In December last year, the Swedish consumer ombudsman (Konsumentombudsmannen – KO) defeated the beauty giant in a case brought before the Swedish Market Court (Marknadsdomstolen).

The court ruled that the company should not be allowed to claim that its beauty creams can reduce or remove wrinkles if they can't scientifically prove that the creams actually do so.

"The verdict is a great success and a guide for all companies that market beauty creams. It has now become clearer what one cannot claim either, in writing or through images in advertising," Agneta Broberg, deputy consumer ombudsman said in a statement at the time.

In addition, the court said it would fine L'Oréal Sweden 1 million kronor ($143,000) if it does not comply with the ruling and ordered L'Oréal to pay 226,400 kronor in KO's legal costs, of which 181,400 kronor concerned fees, in addition to interest from the date of the verdict until payment is made.

However, since then, the consumer agency has reviewed the company's adverts and found that the prohibited marketing is continuing online, they said in a statement on Monday.
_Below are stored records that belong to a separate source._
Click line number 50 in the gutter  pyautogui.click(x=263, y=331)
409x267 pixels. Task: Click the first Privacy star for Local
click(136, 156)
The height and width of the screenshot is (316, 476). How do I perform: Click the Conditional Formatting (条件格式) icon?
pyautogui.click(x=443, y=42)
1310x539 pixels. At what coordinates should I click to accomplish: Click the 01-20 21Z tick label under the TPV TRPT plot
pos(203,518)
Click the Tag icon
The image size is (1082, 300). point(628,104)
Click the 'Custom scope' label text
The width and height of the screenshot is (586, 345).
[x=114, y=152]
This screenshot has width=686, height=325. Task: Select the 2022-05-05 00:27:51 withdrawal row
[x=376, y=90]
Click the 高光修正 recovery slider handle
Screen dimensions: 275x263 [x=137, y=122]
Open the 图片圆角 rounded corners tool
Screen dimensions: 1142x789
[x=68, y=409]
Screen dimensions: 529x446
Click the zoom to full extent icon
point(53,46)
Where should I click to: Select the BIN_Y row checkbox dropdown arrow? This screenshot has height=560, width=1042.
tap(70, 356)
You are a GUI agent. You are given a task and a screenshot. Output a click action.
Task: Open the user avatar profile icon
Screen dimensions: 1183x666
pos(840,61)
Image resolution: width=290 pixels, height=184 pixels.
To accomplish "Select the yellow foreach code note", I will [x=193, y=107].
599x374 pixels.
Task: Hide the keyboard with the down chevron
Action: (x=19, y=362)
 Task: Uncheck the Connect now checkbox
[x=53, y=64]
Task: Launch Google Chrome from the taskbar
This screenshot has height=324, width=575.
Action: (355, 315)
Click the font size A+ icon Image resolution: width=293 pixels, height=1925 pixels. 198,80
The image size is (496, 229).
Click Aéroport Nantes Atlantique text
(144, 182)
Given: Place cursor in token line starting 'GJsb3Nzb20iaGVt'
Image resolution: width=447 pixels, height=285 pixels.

According to the consumer agency four anti-wrinkle creams are marketed with claims that are in breach of the Market Court's ruling.

In the advertisement the company claims that ”The effective formula helps tightening the skin and 'fill out' the wrinkles from within”, that ”The skin is visibly firmer and the contours of the face more prominent, as if they had been re-sculpted” and that the cream ”Helps strengthening the fibroblasts to stimulate collagen and elastinfibre production in the skin. The skin becomes firmer and wrinkles are reduced”.

However, according to the agency, these claims are exaggerated, and the ombudsman is demanding that the company should be fined for continuing to act in breach of the ruling from last December.

”I am sincerely hoping that the district court will send a strong signal to L'Oréal that it is not OK to mislead consumers,” Larsson said.